**** EXTRACTED ENTRIES

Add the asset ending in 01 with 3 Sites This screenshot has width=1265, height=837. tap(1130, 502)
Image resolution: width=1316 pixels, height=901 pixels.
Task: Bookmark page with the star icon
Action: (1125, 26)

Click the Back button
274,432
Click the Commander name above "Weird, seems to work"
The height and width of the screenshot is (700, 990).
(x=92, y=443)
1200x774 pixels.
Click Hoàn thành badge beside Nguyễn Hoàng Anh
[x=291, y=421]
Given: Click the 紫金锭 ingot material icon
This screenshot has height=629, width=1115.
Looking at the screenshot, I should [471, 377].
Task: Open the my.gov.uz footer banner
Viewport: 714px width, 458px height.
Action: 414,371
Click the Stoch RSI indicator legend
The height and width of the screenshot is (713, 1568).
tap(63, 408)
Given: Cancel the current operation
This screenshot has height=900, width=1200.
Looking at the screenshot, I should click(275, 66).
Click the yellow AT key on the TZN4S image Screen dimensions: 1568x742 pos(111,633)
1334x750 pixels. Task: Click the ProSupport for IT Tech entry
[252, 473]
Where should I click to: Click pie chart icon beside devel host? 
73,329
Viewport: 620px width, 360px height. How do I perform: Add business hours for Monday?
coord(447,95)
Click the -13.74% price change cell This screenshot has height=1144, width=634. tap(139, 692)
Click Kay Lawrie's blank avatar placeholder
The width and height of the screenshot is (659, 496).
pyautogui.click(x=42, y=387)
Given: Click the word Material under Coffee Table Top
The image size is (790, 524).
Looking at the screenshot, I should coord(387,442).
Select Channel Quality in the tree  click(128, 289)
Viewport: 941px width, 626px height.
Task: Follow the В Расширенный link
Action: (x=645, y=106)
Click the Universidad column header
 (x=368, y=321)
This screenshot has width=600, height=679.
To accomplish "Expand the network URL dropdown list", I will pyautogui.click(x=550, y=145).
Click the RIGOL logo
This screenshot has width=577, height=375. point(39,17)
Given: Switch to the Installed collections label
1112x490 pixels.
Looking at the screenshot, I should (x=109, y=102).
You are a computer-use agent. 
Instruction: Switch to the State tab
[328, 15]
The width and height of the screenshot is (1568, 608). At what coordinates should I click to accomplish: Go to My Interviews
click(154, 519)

********

• [EXERCISE OBJECTIVE]:
Produce an exact copy of the whole listing.

• [RESULT OF THE EXERCISE]:
Add the asset ending in 01 with 3 Sites This screenshot has width=1265, height=837. tap(1130, 502)
Image resolution: width=1316 pixels, height=901 pixels.
Task: Bookmark page with the star icon
Action: (1125, 26)

Click the Back button
274,432
Click the Commander name above "Weird, seems to work"
The height and width of the screenshot is (700, 990).
(x=92, y=443)
1200x774 pixels.
Click Hoàn thành badge beside Nguyễn Hoàng Anh
[x=291, y=421]
Given: Click the 紫金锭 ingot material icon
This screenshot has height=629, width=1115.
Looking at the screenshot, I should [471, 377].
Task: Open the my.gov.uz footer banner
Viewport: 714px width, 458px height.
Action: 414,371
Click the Stoch RSI indicator legend
The height and width of the screenshot is (713, 1568).
tap(63, 408)
Given: Cancel the current operation
This screenshot has height=900, width=1200.
Looking at the screenshot, I should click(275, 66).
Click the yellow AT key on the TZN4S image Screen dimensions: 1568x742 pos(111,633)
1334x750 pixels. Task: Click the ProSupport for IT Tech entry
[252, 473]
Where should I click to: Click pie chart icon beside devel host? 
73,329
Viewport: 620px width, 360px height. How do I perform: Add business hours for Monday?
coord(447,95)
Click the -13.74% price change cell This screenshot has height=1144, width=634. tap(139, 692)
Click Kay Lawrie's blank avatar placeholder
The width and height of the screenshot is (659, 496).
pyautogui.click(x=42, y=387)
Given: Click the word Material under Coffee Table Top
The image size is (790, 524).
Looking at the screenshot, I should coord(387,442).
Select Channel Quality in the tree  click(128, 289)
Viewport: 941px width, 626px height.
Task: Follow the В Расширенный link
Action: (x=645, y=106)
Click the Universidad column header
 (x=368, y=321)
This screenshot has width=600, height=679.
To accomplish "Expand the network URL dropdown list", I will pyautogui.click(x=550, y=145).
Click the RIGOL logo
This screenshot has width=577, height=375. point(39,17)
Given: Switch to the Installed collections label
1112x490 pixels.
Looking at the screenshot, I should (x=109, y=102).
You are a computer-use agent. 
Instruction: Switch to the State tab
[328, 15]
The width and height of the screenshot is (1568, 608). At what coordinates should I click to accomplish: Go to My Interviews
click(154, 519)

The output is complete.